Questa è la domanda che si pone la nota Silvia Truzzi, a margine delle rituali conferenze stampa del Festival di Sanremo, concluso ieri.
La Truzzi riferisce che «tra i riti di Sanremo c’è una liturgia particolare ed è quella della conferenza stampa mattutina (…) E qui ognuno rappresenta una testata, che a sua volta rappresenta i lettori: basta questo a spiegare perché è grave cercare la complicità, la strizzatina d’occhio, il buffetto affettuoso (…)
Domande che iniziano con “Complimenti per ieri sera”, “Come stai?” offendono il nostro lavoro. Come le scuse preventive di chi vuol parlare dell’oggettiva debacle degli ascolti e comincia così: “Mi dispiace, non voglio essere cattivo, ma devo fare questa domanda”. Scolaretti che temono di essere sgridati dalla maestra.
La preoccupazione non riguarda una categoria che ha sempre goduto – non senza ragione – di pessima fama.
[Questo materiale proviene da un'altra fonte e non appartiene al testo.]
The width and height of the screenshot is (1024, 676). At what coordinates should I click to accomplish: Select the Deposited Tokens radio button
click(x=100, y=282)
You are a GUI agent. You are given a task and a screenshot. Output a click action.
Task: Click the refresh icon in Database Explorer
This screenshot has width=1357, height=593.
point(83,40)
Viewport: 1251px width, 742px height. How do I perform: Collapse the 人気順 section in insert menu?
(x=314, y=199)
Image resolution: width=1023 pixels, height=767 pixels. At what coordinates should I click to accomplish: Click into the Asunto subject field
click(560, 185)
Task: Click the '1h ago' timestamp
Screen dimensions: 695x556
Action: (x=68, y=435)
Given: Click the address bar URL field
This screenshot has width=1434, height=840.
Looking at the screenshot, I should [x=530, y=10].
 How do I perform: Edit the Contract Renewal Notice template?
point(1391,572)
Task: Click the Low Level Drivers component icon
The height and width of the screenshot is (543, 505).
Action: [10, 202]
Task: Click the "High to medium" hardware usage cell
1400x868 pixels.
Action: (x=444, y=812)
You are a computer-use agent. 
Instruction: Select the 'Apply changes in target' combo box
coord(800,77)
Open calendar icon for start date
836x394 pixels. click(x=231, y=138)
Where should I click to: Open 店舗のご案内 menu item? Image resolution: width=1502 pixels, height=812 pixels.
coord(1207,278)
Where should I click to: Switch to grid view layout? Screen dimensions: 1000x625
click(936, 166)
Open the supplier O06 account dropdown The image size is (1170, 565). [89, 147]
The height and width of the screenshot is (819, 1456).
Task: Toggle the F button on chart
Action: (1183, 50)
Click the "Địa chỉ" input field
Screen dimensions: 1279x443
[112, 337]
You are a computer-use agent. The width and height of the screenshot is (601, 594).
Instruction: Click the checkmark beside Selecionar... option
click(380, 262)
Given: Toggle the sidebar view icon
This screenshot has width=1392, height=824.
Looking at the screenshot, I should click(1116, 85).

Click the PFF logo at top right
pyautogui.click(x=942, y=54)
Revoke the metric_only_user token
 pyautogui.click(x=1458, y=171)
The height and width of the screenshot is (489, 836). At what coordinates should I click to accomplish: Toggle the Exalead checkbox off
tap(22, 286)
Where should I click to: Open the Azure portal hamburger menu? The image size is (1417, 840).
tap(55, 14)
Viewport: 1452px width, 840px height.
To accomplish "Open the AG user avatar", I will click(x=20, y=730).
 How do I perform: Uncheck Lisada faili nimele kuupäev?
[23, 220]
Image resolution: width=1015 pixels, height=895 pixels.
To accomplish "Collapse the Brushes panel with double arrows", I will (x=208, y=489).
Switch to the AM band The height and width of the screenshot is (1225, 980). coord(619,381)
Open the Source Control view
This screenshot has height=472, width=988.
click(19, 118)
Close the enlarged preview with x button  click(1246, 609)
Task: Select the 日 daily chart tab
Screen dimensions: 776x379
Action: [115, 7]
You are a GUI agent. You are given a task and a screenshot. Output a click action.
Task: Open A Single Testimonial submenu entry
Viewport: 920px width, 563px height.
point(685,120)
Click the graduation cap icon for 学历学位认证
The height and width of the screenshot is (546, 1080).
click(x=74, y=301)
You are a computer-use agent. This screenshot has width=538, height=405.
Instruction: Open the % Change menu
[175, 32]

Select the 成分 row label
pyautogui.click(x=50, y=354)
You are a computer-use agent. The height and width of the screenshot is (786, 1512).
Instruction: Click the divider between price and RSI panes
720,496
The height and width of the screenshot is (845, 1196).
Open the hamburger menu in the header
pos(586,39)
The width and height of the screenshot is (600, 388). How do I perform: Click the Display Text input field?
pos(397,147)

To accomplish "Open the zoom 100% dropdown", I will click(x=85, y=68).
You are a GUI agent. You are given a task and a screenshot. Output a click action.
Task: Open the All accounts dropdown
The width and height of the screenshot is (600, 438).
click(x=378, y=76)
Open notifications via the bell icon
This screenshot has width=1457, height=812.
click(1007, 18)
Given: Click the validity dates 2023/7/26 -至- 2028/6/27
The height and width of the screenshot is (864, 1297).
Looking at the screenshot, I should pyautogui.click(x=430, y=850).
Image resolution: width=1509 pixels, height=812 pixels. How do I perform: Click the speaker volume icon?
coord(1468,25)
La preoccupazione riguarda il ruolo dell’informazione, in una geografia della stampa che quasi non conosce più l’editore puro, cioè quello che ha come referenti i lettori e il mercato, non interessi diversi.
Se la libertà non è il primo comandamento, cosa resta della funzione del giornalismo? (…)
La cortigianeria sembra la regola, non l’eccezione: non ci rispetta più nessuno. Allora non stupiamoci se i giornali in Italia hanno perso un milione di lettori in un anno. Una volta si diceva che il giornalismo è il cane da guardia del potere, evidentemente la gente non sa più cosa farsene di cani da compagnia».
A c. di Alfredo Sanno da: “Giornalisti a Sanremo: non è una gita per ingraziarsi nuovi amici” di Silvia Truzzi, Fatto Quotidiano, 23/2/14.